She was the dreamy one. That’s what everyone said – what they still say. She wears soft floaty dresses and her hair down and her hands touching her face and her arms like she needs reminding she is real. And Emmy says she can taste the colour yellow and it tastes of cinnamon and maple syrup and wallpaper. I didn’t think colours had a taste. After she said that I licked the skins of bananas or the tips of yellow felt pens or pictures of sunsets and they all tasted different and not like cinnamon or syrup or wallpaper.
Sometimes I want to be Emmy – actually be her instead of me. The way boys look at her and I can see the longing and the lust in their eyes. Emmy doesn’t notice or if she does she thinks boys are just silly. Sometimes I just want to have her to myself, kissing her cheeks and her lips and tasting the pink rose-petal tip of her tongue.
‘What does pink taste of?’ I said.
Emmy looked thoughtful when I asked, just for a moment, like she was thinking, and her tongue nipped between the press of her lips, wet and soft and pink.
‘Like raspberries and old newspaper.’
I could understand the raspberries, but the newspaper was just stupid. Didn’t stop me kissing the paper though, just to see, kissing and licking till my lips were smudged grey with ink.

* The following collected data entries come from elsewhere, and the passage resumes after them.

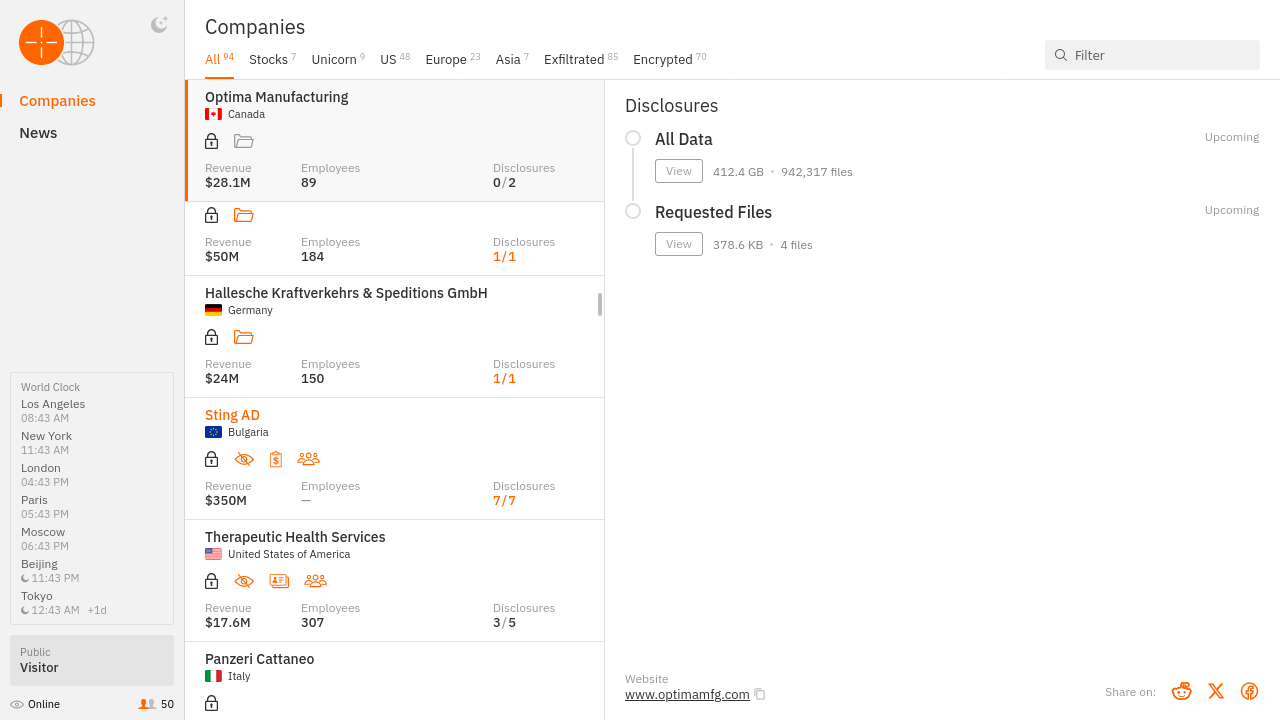Share on Reddit icon
This screenshot has height=720, width=1280.
click(1181, 691)
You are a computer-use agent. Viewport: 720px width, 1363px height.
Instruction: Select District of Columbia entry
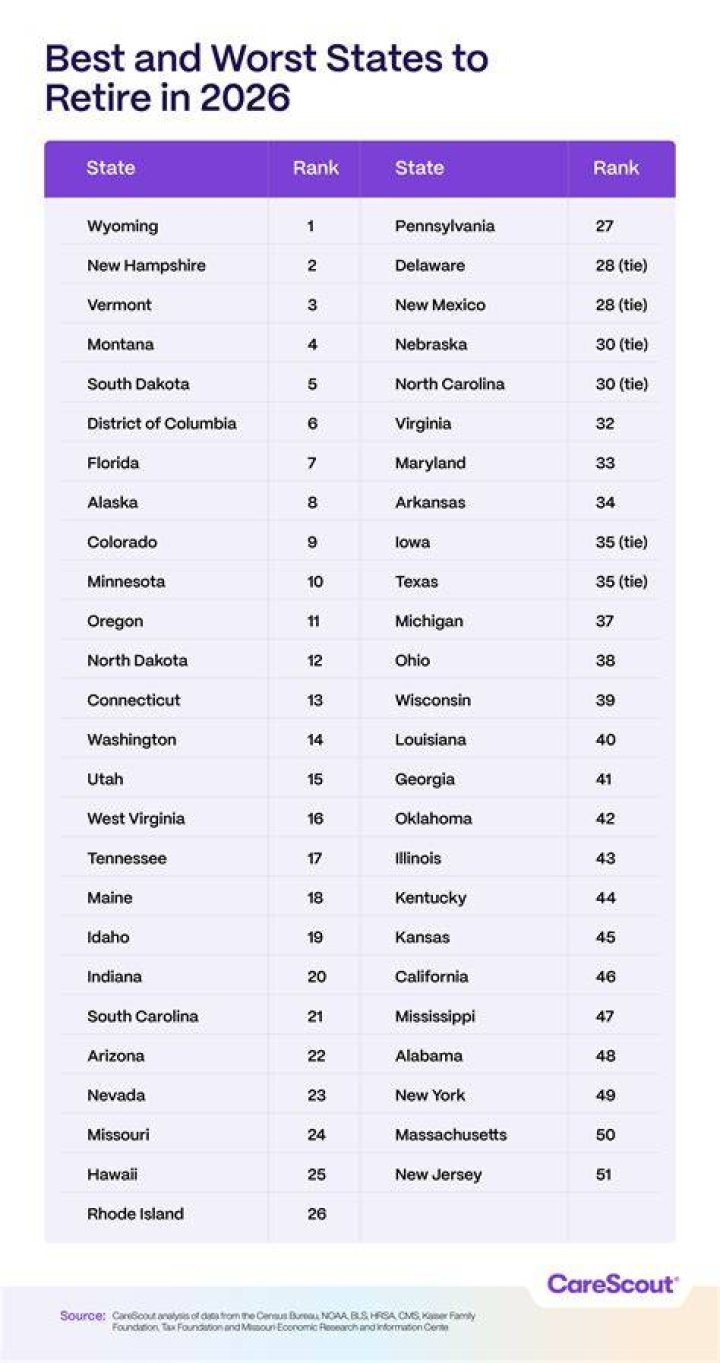(162, 423)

That was back when we were young and Emmy was the first of us to fill a bra and she showed us how. There was me and Margaret and we were up in Emmy’s bedroom and she undressed so we could see. She had trouble unfastening the clasp and fastening it again so Margaret helped. It was the most beautiful thing, seeing Emmy’s new tits and how they fitted into the white cups of her new bra. Margaret made the shape of cups with her hands and she briefly held Emmy’s tits in her palms and I could see the pink nipples through Margaret’s fingers – and I thought of raspberries and licking newspaper. I almost couldn’t breathe.

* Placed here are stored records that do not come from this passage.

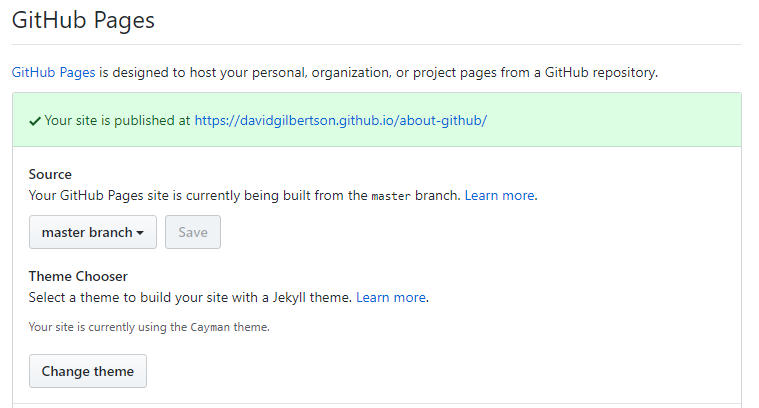Click empty area of green published banner

click(x=620, y=121)
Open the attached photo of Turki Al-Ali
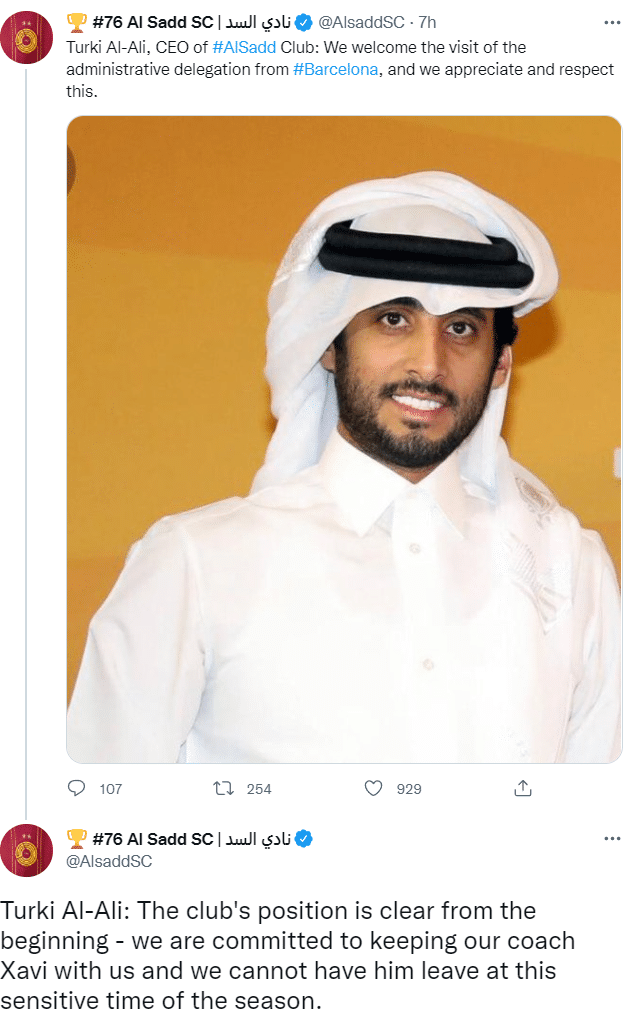Screen dimensions: 626x1015 click(x=344, y=440)
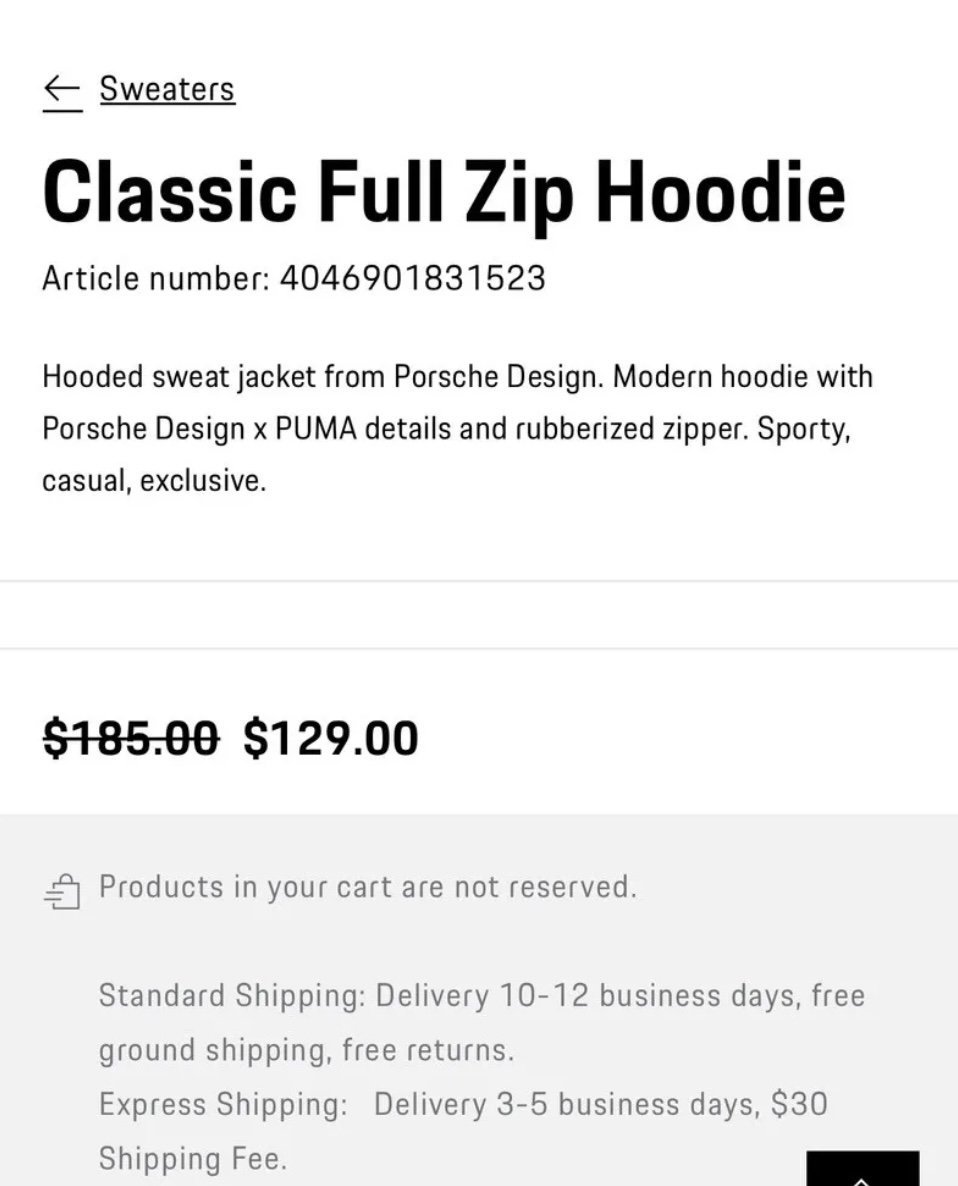Click the crossed-out $185.00 original price

tap(132, 738)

We’re older now and Emmy talks of boys and beer and cigarettes – it’s all she talks of. And I can smell them on her breath, all of them. She says how Kevin kisses like a wet fish and how Marky presses her tits like he’s the baker, Old Tom, kneading bread dough before its second rise. Emmy says boys are just boys and they don’t know nothing ‘bout what a girl really wants.
I stroke my fingers through her hair, feeling the heat of her skin underneath, and I don’t have anything to say and that’s ok because Emmy keeps on with what boys should really know.

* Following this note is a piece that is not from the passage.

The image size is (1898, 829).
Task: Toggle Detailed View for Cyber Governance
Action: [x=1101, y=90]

But then today Emmy just stopped talking. We sat for hours up in her room, and music playing, the same song over and over. And Emmy lay back on the bed, her eyes closed like she was sleeping and her breath coming slow and heavy. I wanted her to say stuff about the colour red tasting of lemons or carpet; I wanted her to tell what she did with Finlay at the back of the church last Saturday and how Finlay snorts like a horse blowing air and his fingers fiddling under her dress like a blind man looking for keys in deep pockets; and I wanted her to be dreamy and not dreamy.
‘I kissed a girl once,’ I say and it is something said for effect and none of it true.
Emmy doesn’t stir.
Margaret wants to know who and she wants to know when and what it was like.
I shrug. I say it was nothing really and it was nobody they knew.
Then Emmy says, half in sleep, that she kissed Miriam Kite, really kissed her, and she said there was a kiss that was something. A real kiss, she said.
I am green then, all eaten up with jealousy and I don’t know how that kiss could have happened when it was something I wanted more than I wanted anything before. And that green that I am tastes of wasps and pinches and nettle stings, but I can’t tell Emmy that.
She was the dreamy one. That’s what everyone said – what they still say. She wears soft floaty dresses and her hair down and her hands touching her face and her arms like she needs reminding she is real. And Emmy says she can taste the colour yellow and it tastes of cinnamon and maple syrup and wallpaper. I didn’t think colours had a taste. After she said that I licked the skins of bananas or the tips of yellow felt pens or pictures of sunsets and they all tasted different and not like cinnamon or syrup or wallpaper.
Sometimes I want to be Emmy – actually be her instead of me. The way boys look at her and I can see the longing and the lust in their eyes. Emmy doesn’t notice or if she does she thinks boys are just silly. Sometimes I just want to have her to myself, kissing her cheeks and her lips and tasting the pink rose-petal tip of her tongue.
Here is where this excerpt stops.